▸ WHAT THE EXERCISE ASKS:
Where a picture appears, skip it and copy everything else in the listing exactly.

▸ DATASET:
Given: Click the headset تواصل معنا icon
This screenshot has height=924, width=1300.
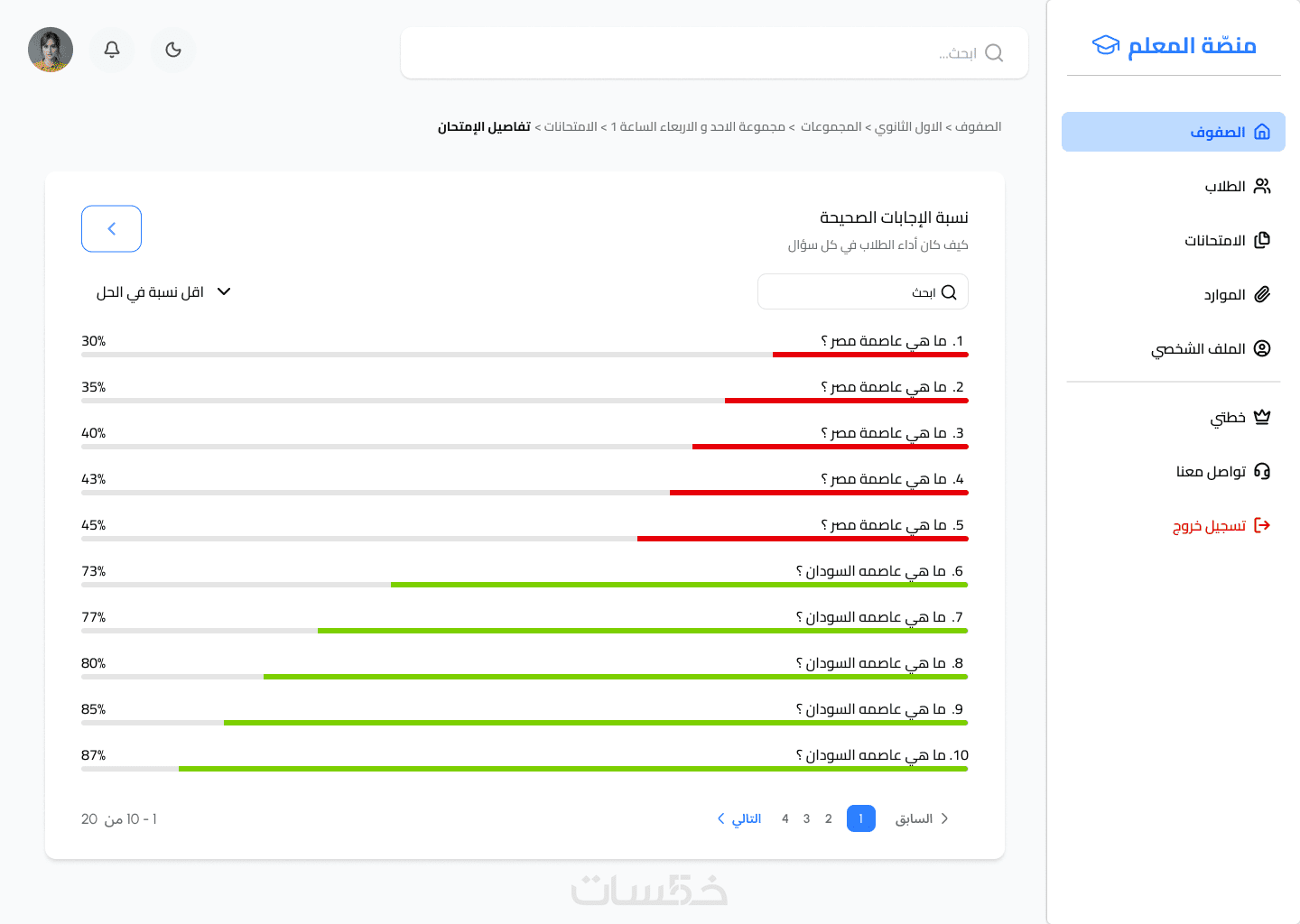Looking at the screenshot, I should tap(1262, 471).
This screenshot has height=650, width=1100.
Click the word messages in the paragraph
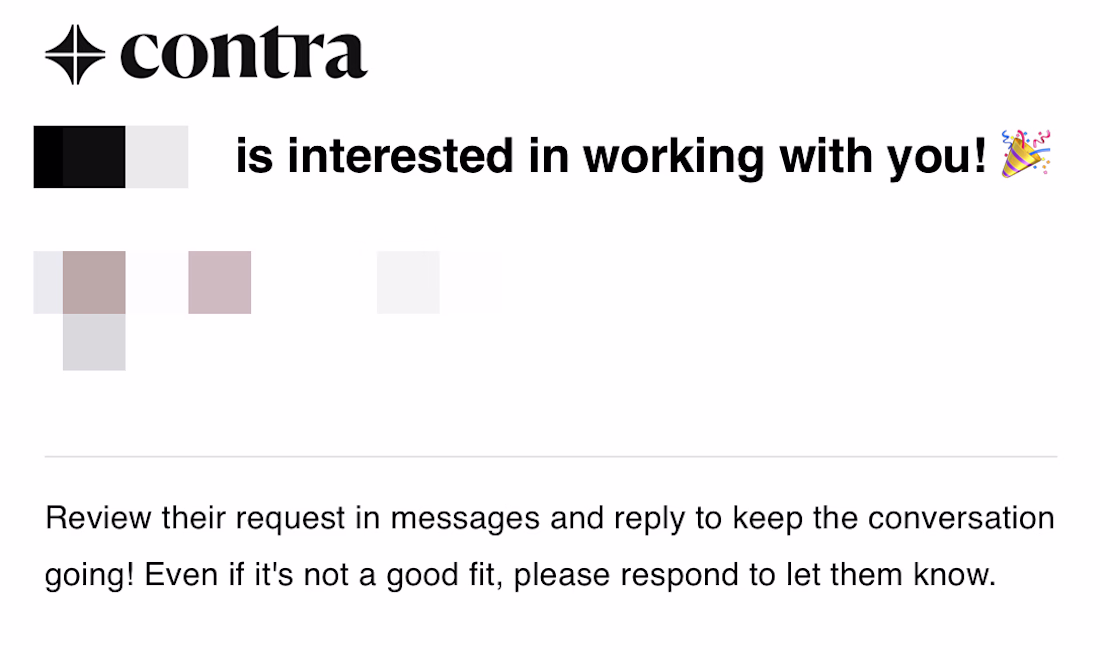coord(465,519)
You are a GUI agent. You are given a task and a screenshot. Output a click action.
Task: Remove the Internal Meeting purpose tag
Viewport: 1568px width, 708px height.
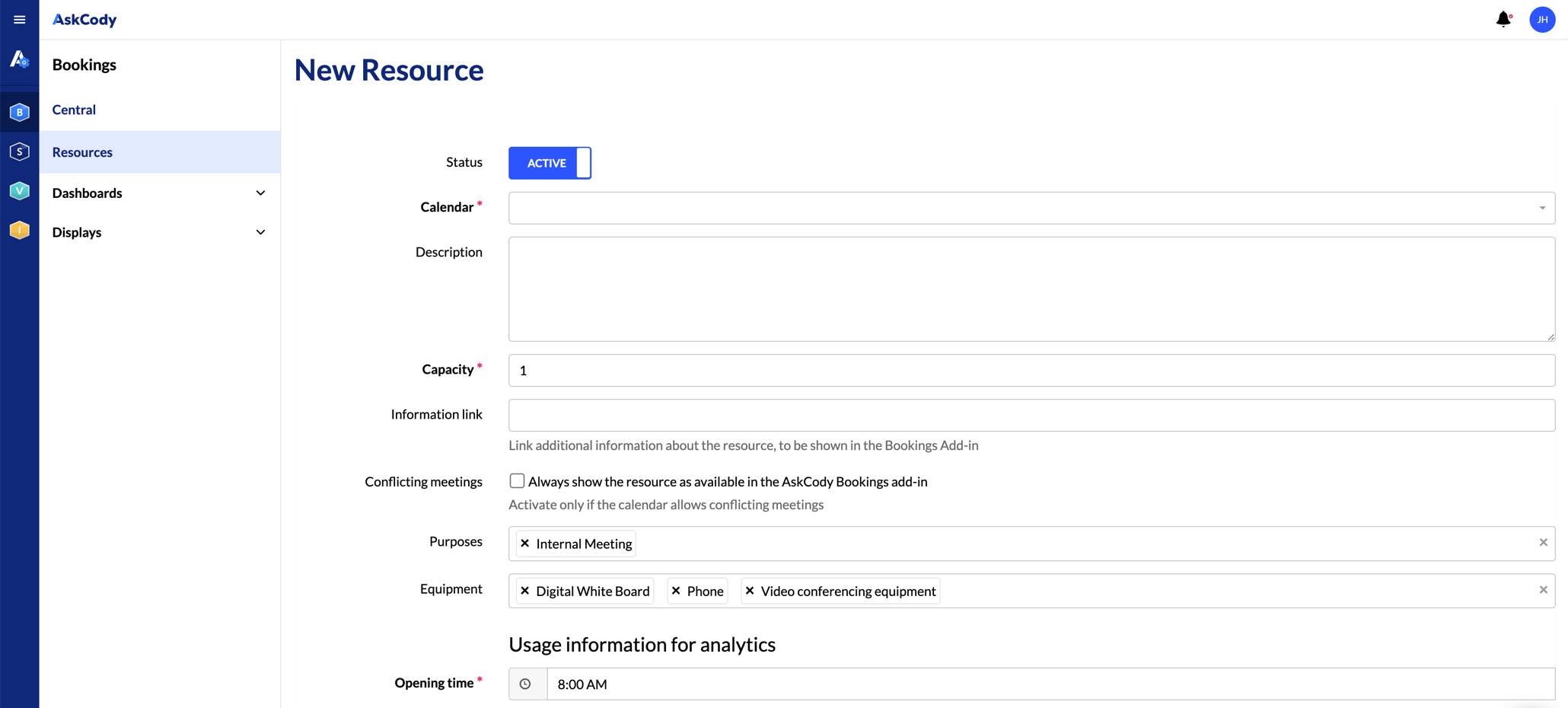tap(524, 544)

▸ RESPONSE TO THE TASK:
Given: Click the headset تواصل معنا icon
This screenshot has height=924, width=1300.
Looking at the screenshot, I should tap(1262, 471).
This screenshot has height=650, width=1100.
Click the word messages in the paragraph
coord(465,519)
You are a GUI agent. You are given a task and a screenshot. Output a click action.
Task: Remove the Internal Meeting purpose tag
Viewport: 1568px width, 708px height.
tap(524, 544)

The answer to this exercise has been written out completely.